Mar 27, 2011 12:35 am
Re: Calculation Confirmation of the Solar Panel Power in the DC Lighting System
The "other" calculation is certainly wrong. You can't multiply 5A @ 24V by 34V to arrive at a sane wattage. The way to do that part would be 5A * 24V = x * 34V, and so x = 5A * 24V / 34V = 3.529A. 3.529A * 34V = 120W, not 170W. And 120W / 0.8 = 150W, which is what you got.

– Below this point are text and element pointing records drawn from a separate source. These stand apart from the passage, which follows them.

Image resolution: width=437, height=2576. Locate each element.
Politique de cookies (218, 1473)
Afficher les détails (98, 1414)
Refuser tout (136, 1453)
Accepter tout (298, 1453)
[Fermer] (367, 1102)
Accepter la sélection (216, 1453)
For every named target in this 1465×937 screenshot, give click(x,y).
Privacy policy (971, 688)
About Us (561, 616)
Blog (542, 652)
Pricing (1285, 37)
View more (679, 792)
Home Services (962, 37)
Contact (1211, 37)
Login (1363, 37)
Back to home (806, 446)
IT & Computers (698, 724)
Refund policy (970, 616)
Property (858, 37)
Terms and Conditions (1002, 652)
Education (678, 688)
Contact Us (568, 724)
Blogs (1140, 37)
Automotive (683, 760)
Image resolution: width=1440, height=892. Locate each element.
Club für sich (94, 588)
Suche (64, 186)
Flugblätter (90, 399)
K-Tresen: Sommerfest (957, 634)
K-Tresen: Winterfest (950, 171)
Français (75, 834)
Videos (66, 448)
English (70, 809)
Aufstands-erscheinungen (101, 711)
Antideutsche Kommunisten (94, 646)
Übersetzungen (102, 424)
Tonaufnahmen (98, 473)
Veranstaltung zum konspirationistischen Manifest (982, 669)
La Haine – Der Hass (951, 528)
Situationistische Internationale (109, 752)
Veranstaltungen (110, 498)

But anyway, you had the right idea. Don't convert to amps first, as that will throw you off completely. You got it right the way you did it and it was obviously simpler and easier to understand.
48W x 10h = 480 Wh
480Wh / 0.8 = 600Wh
600Wh / 4h = 150W
That's all correct. But that assumes that the combined efficiencies of both the load and the supply is 80%. In my experience, that's not enough. I would assume no more than 80% efficiency from the solar panels. And also assume at least 10% inefficiency (90% efficiency) in the rated consumption of the load due to losses in the wiring, conversions, battery charging, etc. You can of course directly measure the load and see if that's the case or not. If 48W is what it actually consumes, even after all of the losses, then a 150W panel will be sufficient. If it turns out that the load consumes 53W on average, then you should account for that. To be safe, I would.
150W / 0.9 = 167W, which probably means a 170W panel
This will protect you in case you don't get exactly 4 hours of sunlight as well. It's always better to oversize slightly.
BTW, where are you getting panels rated at 34V? In my experience, they are rated at 12, 24, or maybe 48V.